Side Note: If you handload use 7mm-08 Win Brass necked down or Lapua Necked up 243 brass. Remington brass is too soft and will loose the primer pockets after 3 fires if you are getting near max loads.


----------



## georgiaboy (Aug 5, 2009)

I shot 140 Bergers in a 6.5-284 (which is just a faster .260).  I have also used 140 GameKings with success.


----------



## grouper sandwich (Aug 5, 2009)

If your buddy was losing deer with a 260, he needed to be spending more time at the range and less in the woods. ANY shot from that round in the vitals will result in a very, very dead deer, quickly.


----------



## Doyle (Aug 6, 2009)

Up until recently, the only factory 120grn rounds (that were commonly available) were the Federal ballistic tips and Remington Accutips (their version of a ballistic tips).   I don't like ballistic tips, so I went with the 140grn Federals.  125grn Nosler Partitions are made (I think it's Corbon that sells them), but they are very hard to find.

Lately, Federal has been making Fusions with 120grn bullets in .260.   As a bonus, the Fusions are also about $10/box cheaper than other premium bullets.   When my current  supply of Federal 140's are used up, I'm switching to the 120 Fusions.
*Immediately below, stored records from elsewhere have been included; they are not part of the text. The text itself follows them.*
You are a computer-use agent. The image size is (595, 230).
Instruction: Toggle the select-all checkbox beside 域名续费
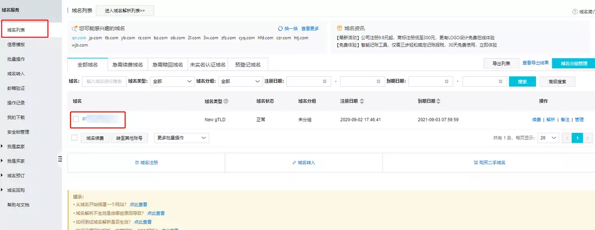pos(74,138)
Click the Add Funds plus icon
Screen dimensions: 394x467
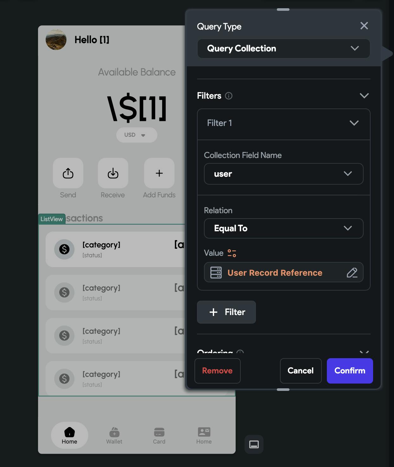point(159,173)
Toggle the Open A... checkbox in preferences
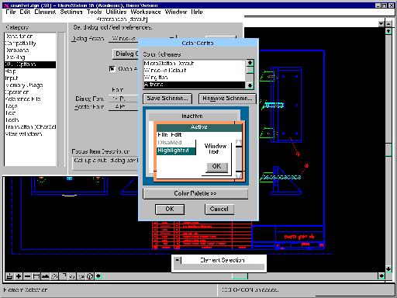The width and height of the screenshot is (397, 298). point(112,69)
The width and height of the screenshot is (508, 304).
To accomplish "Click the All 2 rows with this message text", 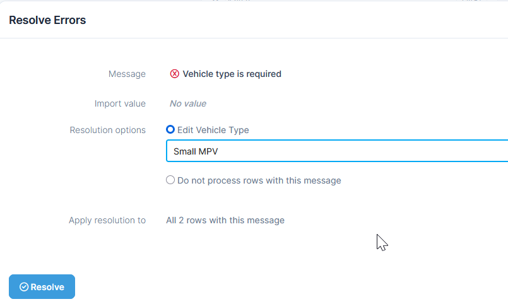I will tap(225, 220).
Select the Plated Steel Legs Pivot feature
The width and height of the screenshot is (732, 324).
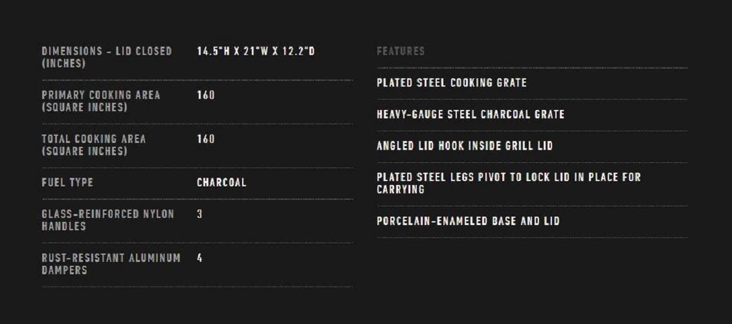(509, 177)
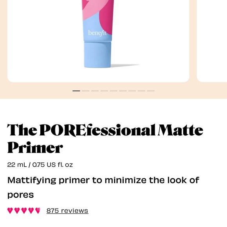227x227 pixels.
Task: Click the 22 mL / 0.75 US fl. oz size text
Action: pyautogui.click(x=40, y=165)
As a side note, this year I'll be hunting with 2 .260 firearms.  I picked up a Rem model 7 with the short barrel (perfect light treestand gun) to match the Rem XP100R pistol I already had.


----------



## howl (Aug 6, 2009)

120gr NBT drops them like flipping a switch and keeps on going. If you want to use anything over 130 grains you might as well get a 7mm08. Its faster with the heavier bullets.


----------



## Jeff Phillips (Aug 6, 2009)

My son has a Ruger Compact .260 that is a sweet little rifle!
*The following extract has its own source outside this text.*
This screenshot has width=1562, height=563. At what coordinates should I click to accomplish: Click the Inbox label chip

I want to try the 120's in it this year.


----------



## Randy (Aug 6, 2009)

No reason for the 260 since there is the 7mm-08 IMO.  On a side note I know of a nice buck that was shot in the neck that fell to the ground like a sack of potatoes.  As the hunter ejected the shell and was sitting there admiring his nice buck, it stood up and walked off.  We never found it nor nor any sign of it.


----------



## TreeFrog (Aug 6, 2009)

No reason for the 7mm-08 since there is a .308 IMO but that said the .260 is more than enough gun for any whitetail anywhere.  The gun would also be an ideal choice for pronghorn and sheep.  Any .260 bullet from 120-140 grains is capable of a clean kill.  I might stay with the heavier bullets if you intend to use it for black bears, elk, or similar but I recommend that you find what your gun likes best for accuracy and leave it alone.


----------



## grouper sandwich (Aug 6, 2009)

Randy said:


> No reason for the 260 since there is the 7mm-08 IMO.  On a side note I know of a nice buck that was shot in the neck that fell to the ground like a sack of potatoes.  As the hunter ejected the shell and was sitting there admiring his nice buck, it stood up and walked off.  We never found it nor nor any sign of it.



That's what happens when someone makes a marginal shot on a deer in the neck and misses the spine, jugular and windpipe. My suggestion to that hunter would be to practice better shot placement in the future.


----------



## Buzz (Aug 6, 2009)

grouper sandwich said:


> That's what happens when someone makes a marginal shot on a deer in the neck and misses the spine, jugular and windpipe. My suggestion to that hunter would be to practice better shot placement in the future.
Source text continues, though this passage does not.